We are using `iris` dataset which gives the measurements of the sepal length, sepal width, petal length and petal width for 50 flowers from each of Iris setosa, Iris versicolor, and Iris virginica

```{r data,warning = F, message = FALSE, eval = execute} head(iris) ``` ### Classification model

We use the random forest algorithm for classifying the samples into the three species according to the four measurements described above.

```{r model, warning = F, eval = execute} rf <- ranger(Species ~ Petal.Length + Petal.Width + Sepal.Length + Sepal.Width, data=iris, probability=TRUE) ```

We get the predicted probabilities of each sample belonging to a particular species.

```{r predictions, warning = F, eval = execute} preds <- as.data.frame(predict(rf, iris)$predictions) head(preds) ```

Combine the predicted probabilities with the original data for plotting

```{r plot_data, warning = F, eval = execute} plot_data <- cbind(iris, preds) head(plot_data) ```

Add a column indicating whether the sample was classified correctly or not

```{r, eval = execute} plot_data <- plot_data %>% # Do operations on a row basis rowwise() %>% # Select the species with the highest predicted probability as the classified species mutate(Predicted = colnames(.)[5 + which.max(c(setosa, versicolor, virginica))]) %>% # Compare whether the selected species is same as the original mutate('Classification' = ifelse(Species == Predicted, 'Correct', 'Incorrect')) %>% ungroup() ``` ### Create plot

The plot shows a scatterplot of the sepal width and sepal length for the samples in the `iris` dataset. The predicted probabilities of belonging to a particular species for each sample are shown by the pie-chart glyphs. The borders of the pie charts show whether or not the sample was classified correctly.

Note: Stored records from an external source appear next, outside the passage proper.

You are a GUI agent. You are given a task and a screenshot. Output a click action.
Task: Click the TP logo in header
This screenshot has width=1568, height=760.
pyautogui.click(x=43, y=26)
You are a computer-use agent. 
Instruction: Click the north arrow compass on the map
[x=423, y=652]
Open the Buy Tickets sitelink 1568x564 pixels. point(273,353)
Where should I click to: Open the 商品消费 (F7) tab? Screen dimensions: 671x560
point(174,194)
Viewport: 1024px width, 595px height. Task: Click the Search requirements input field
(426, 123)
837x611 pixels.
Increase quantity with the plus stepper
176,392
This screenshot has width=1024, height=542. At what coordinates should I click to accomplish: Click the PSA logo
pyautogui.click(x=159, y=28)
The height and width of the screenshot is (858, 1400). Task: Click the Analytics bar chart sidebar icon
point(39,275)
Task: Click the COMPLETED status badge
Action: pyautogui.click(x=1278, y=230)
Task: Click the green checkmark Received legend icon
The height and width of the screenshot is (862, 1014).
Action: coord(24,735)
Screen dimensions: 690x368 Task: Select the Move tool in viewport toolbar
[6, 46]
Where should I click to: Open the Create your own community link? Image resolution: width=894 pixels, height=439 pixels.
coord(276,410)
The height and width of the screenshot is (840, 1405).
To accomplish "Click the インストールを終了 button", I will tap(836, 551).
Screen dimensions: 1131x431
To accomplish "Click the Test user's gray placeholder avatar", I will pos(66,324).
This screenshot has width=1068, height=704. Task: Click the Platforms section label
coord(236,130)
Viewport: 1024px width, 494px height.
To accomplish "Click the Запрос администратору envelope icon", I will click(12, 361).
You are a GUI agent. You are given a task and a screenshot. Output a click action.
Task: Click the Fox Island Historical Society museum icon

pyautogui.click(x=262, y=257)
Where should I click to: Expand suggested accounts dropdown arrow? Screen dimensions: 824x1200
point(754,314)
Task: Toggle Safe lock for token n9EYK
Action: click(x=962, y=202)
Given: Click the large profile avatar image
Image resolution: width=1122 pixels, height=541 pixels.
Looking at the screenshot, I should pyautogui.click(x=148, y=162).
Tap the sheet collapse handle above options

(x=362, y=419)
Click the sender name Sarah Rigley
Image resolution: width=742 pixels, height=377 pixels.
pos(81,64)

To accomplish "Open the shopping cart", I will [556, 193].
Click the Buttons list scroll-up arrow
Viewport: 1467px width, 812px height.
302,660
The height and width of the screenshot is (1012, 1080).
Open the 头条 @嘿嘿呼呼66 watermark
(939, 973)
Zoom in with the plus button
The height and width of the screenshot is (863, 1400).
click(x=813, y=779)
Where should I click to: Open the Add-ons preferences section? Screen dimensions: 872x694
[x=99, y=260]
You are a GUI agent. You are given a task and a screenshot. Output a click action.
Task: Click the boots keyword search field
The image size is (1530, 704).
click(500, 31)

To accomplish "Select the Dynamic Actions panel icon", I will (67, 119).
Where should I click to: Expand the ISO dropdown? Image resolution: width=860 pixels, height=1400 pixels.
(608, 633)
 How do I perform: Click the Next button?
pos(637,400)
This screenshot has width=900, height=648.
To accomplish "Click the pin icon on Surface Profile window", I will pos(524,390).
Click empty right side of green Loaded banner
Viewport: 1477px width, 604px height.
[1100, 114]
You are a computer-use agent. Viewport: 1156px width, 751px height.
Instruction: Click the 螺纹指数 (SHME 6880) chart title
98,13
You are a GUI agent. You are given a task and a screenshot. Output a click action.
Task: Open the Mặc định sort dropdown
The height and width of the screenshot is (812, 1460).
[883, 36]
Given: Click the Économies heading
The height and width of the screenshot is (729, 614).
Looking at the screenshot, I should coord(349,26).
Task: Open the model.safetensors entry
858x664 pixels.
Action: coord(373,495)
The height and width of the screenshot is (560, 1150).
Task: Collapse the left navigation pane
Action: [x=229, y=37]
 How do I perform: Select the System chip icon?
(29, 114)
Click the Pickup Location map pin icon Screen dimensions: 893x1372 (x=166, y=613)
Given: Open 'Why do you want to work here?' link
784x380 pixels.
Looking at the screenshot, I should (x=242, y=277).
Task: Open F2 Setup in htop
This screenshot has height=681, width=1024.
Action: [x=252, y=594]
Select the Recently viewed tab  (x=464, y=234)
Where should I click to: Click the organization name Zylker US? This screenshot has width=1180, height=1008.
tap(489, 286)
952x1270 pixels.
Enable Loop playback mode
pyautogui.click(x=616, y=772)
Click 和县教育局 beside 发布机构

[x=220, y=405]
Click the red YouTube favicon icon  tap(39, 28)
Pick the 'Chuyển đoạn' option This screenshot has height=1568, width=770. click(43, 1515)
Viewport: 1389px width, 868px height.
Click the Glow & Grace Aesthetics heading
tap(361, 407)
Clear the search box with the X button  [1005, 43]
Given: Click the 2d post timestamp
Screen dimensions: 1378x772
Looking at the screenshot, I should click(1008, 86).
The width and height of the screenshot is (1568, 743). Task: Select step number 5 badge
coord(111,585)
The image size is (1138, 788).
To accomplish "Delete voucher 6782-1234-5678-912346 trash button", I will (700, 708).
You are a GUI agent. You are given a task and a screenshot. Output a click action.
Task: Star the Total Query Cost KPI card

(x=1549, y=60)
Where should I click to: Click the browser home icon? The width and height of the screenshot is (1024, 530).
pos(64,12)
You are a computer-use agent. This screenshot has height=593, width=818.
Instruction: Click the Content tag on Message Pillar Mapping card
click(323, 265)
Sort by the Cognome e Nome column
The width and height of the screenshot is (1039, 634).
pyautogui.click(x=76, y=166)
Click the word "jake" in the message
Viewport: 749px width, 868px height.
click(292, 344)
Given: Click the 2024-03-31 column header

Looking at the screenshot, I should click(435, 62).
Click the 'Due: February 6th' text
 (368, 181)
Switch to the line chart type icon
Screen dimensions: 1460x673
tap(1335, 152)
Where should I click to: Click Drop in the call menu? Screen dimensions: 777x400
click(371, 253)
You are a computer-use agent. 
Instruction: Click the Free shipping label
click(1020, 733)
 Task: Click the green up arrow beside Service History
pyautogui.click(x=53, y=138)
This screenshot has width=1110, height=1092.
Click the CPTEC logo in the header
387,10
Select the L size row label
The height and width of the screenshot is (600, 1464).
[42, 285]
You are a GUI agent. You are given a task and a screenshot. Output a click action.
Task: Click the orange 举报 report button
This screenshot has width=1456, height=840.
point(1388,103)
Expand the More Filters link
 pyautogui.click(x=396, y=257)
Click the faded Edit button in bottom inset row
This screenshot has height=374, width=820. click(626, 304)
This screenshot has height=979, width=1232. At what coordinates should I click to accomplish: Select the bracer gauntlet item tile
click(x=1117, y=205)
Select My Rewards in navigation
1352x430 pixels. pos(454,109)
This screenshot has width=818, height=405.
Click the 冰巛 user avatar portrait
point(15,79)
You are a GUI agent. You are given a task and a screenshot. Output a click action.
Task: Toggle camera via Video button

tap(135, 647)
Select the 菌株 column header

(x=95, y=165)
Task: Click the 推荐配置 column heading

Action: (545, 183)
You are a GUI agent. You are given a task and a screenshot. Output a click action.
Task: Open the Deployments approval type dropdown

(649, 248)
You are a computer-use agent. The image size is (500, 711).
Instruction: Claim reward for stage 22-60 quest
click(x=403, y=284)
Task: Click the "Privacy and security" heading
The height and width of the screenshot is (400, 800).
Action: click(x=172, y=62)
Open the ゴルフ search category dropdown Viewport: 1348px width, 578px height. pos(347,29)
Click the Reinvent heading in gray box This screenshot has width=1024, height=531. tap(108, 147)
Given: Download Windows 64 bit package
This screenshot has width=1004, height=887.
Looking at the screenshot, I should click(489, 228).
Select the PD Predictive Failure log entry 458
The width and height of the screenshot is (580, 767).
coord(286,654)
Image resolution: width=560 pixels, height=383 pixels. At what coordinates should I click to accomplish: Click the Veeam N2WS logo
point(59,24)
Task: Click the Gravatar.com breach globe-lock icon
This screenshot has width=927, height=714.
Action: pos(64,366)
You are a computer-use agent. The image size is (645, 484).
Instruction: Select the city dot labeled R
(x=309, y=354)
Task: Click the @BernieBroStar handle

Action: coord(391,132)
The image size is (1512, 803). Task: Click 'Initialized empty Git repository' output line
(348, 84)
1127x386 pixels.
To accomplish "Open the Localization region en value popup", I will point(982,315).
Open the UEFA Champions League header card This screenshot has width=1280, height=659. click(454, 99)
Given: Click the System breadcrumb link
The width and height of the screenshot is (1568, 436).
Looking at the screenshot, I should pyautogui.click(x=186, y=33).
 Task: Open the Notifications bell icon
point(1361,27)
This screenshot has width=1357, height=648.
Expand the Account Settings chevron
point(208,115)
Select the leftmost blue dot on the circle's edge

```{r prob-plot, warning = F, fig.align='center', fig.height = 5, fig.width=7, eval = execute} ggplot(data=plot_data, aes(x=Sepal.Length, y=Sepal.Width))+ # Pies-charts showing predicted probabilities of the different species # Using the pie-border to highlight if the same was classified correctly geom_pie_glyph(aes(linetype = Classification, colour = Classification), slices = names(preds)) + # Colours for sectors of the pie-chart scale_fill_manual(values = c('#56B4E9', '#D55E00','#CC79A7'))+ # Labels for axes and legend labs(y = 'Sepal Width', x = 'Sepal Length', fill = 'Prob (Species)')+ # Adjusting the borders colours and linetypes scale_linetype_manual(values = c(1, 3))+ scale_colour_manual(values = c('black', 'white'))+ # Theme of the plot theme_minimal()+ theme(panel.grid = element_line(colour = 'darkgrey'), plot.background = element_rect(fill = 'grey', colour = NA)) ```